In C-kit staining, group II (1.96±1.72) showed the highest statistically significant mean C-kit expression, followed by group IIIA (1.55±1.16), IIIB (1.23±0.76) and group I (0.57±0.55). The statistical difference between the groups was insignificant (NS) (P˃0.05; [Figure 7]c).


  Discussion Top


Although SGs are radioresistant tissues because of their highly differentiated cellular character, they reveal a frail sensitivity to radiation, which is characterized by a diminution in salivary flow rate, irreversible and progressive loss of glandular weight and acinar cells, as well as morphological changes in gland structure [25],[26].

This study was conducted aiming to isolate and characterize and culture the SMSG C-kit+ SCs of albino rats, and then transplant them in irradiated rats and to carry a series of investigations to highlight their regenerative potential aiding in the research of regenerative therapy.

Consequently, adult SGSCs are capable candidates for autologous transplantation treatment in the circumstance of tissue-engineered reproductive salivary glands or direct cell therapy [6],[27]. However, the main limitations in handling such cells are their restricted lifespan throughout in-vitro cultivation, leading to a narrow time-window for implantation and a hazard of tumorigenic changes during culture [28],[29].

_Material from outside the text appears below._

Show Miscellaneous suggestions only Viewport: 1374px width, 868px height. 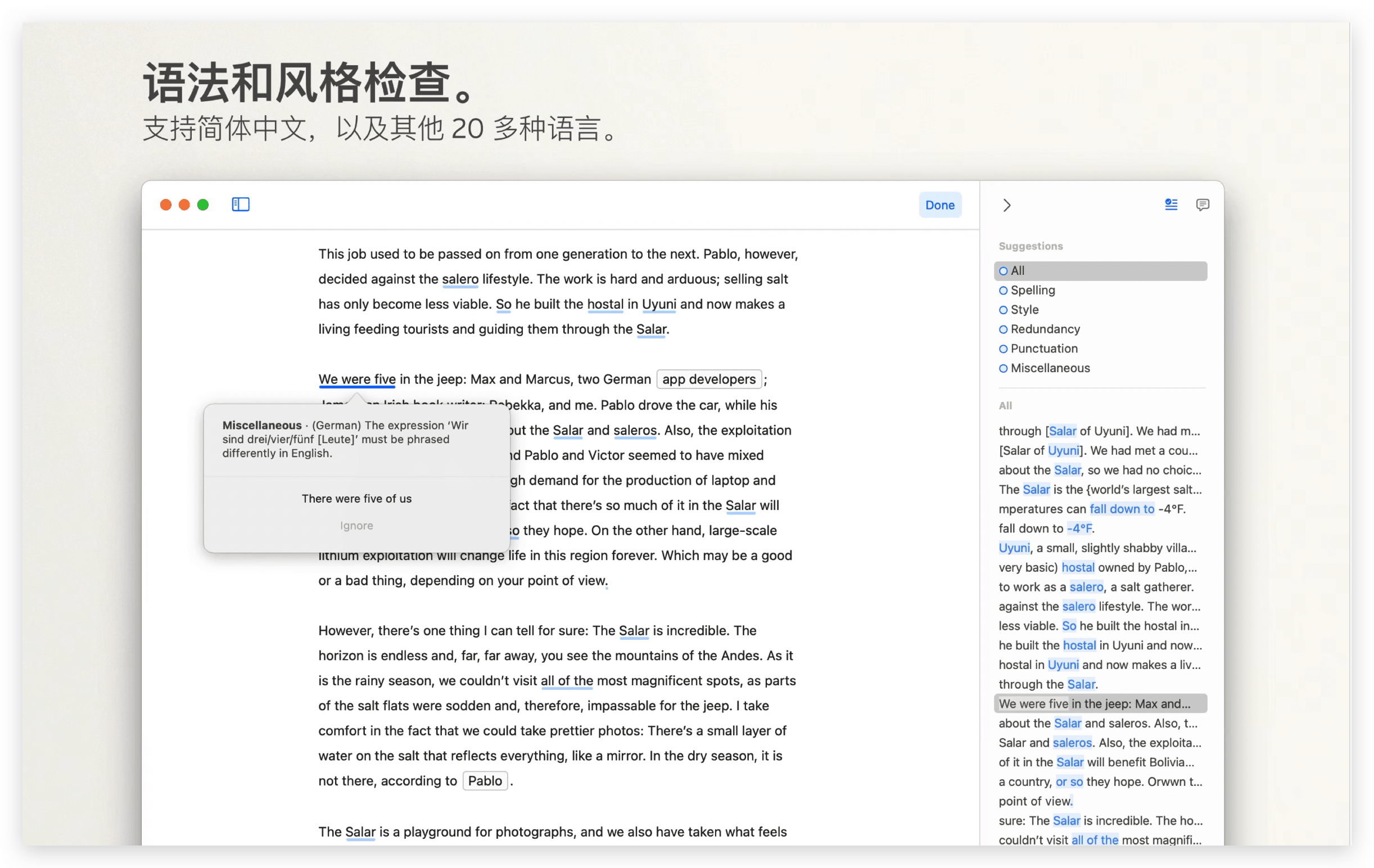point(1049,368)
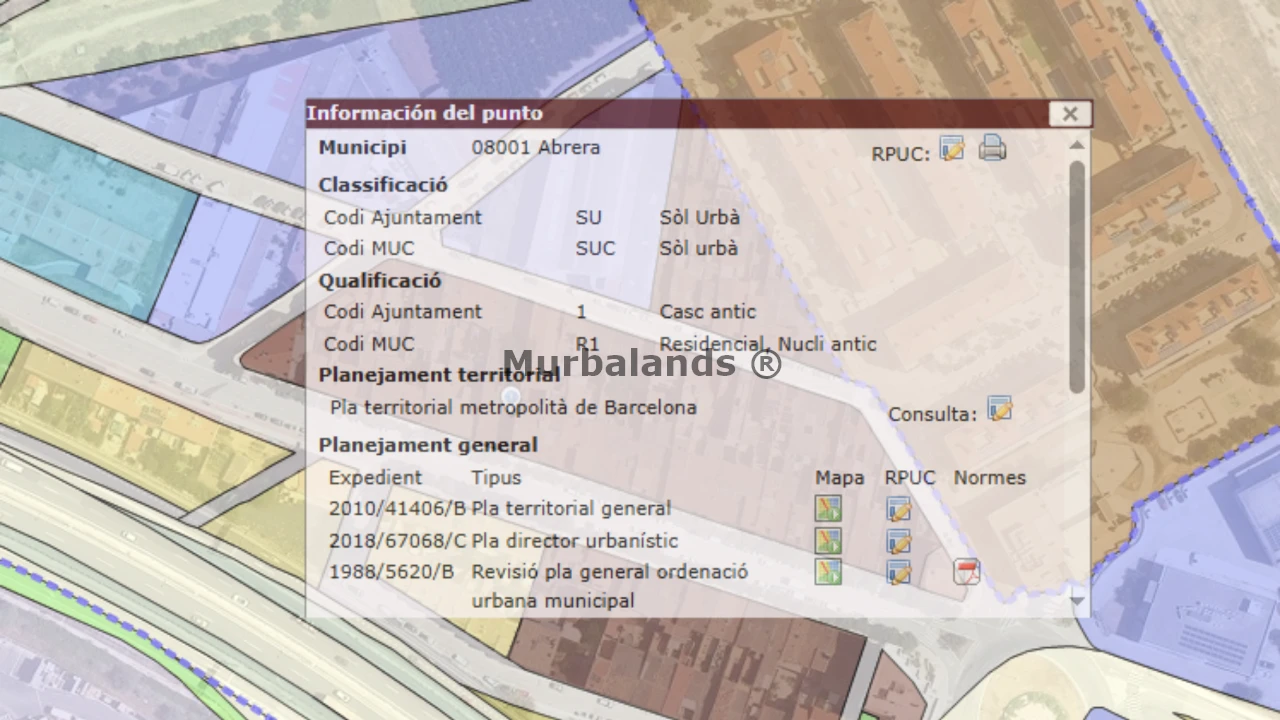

Therefore, the choice of using C-kit+ SCs in the present study was based on the previous studies [22],[30] that explored the potentials of this SGSC population. Using a rat experimental in-vivo model in this study, the morphological changes of SMSG, as well as PCNA, caspase 3 and C-kit distribution, following exposure to IR and SGSC transplantation were investigated.

The rats in irradiation group II and irradiation and transplantation group III were subjected to whole-body irradiation with a single dose of 6 Gy sublethal doses in accordance with the irradiation protocol performed by Ahmad et al. [24]. This dose was utilized to induce sufficient damage to the SGs without jeopardizing the life of the animals.

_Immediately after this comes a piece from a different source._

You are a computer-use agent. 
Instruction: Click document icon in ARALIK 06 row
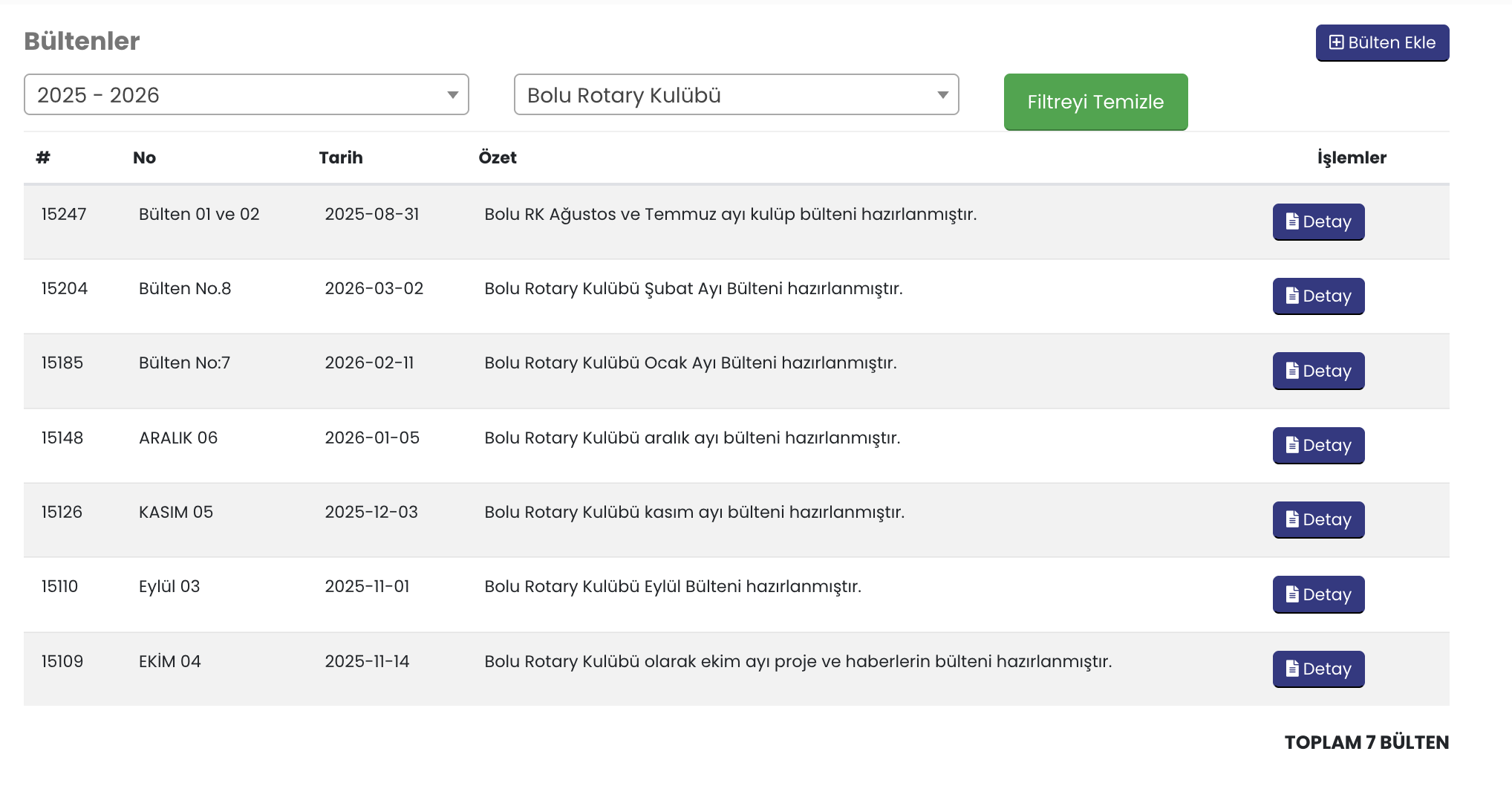[x=1292, y=445]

Stem cell-based therapy has established growing interest over the past decade, but direct confirmation of the homing and implantation of the transplanted cells is contradictory; therefore, consistent labeling and tracking techniques are necessary. GFP gene transduction using lentiviral vectors is a consistent tagging and tracking method [31]; therefore, it was used in the current study for the purpose of labeling and tracking transplanted SCs.

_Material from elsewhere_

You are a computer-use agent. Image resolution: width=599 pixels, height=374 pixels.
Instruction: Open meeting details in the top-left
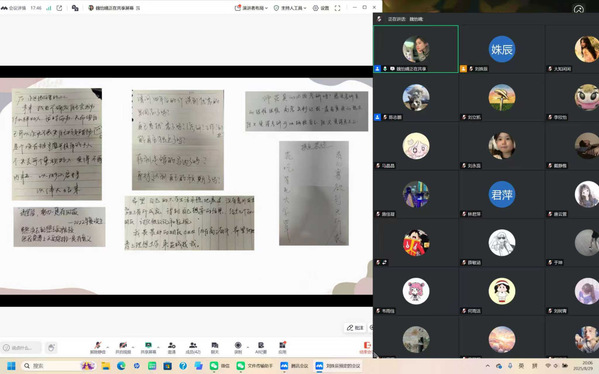(x=13, y=8)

In this study, the negative GFP expression, which was observed in nontransplanted irradiated glands, and the positive staining for GFP in the irradiation and transplantation group III might indicate the homing and/or differentiation of the transplanted SCs in irradiated SG tissue. These results demonstrated that transplanted cells can restore radiation-damaged SG and outline new ducts that may contribute to regeneration. Similar results were reported by Lombaert et al. [12] who used anti-GFP bright-field immunolabeling, which confirmed that the expression of GFP was limited to ducts in SC-transplanted SMSGs.

The complex association between cell proliferation, differentiation, and apoptosis is a fundamental characteristic in the continuation of normal structure and function of SMSG [21],[32],[33]. To evaluate the regenerative process in SG tissue, proliferative and apoptotic activity was immunohistochemically estimated in the different epithelial cell compartments of rat SMSGs.

PCNA binding has been reported as identifying the proliferating cell population in irradiated tissues [34]. For this reason, this antibody was used in the present study to assess the proliferative capacity of irradiated glands.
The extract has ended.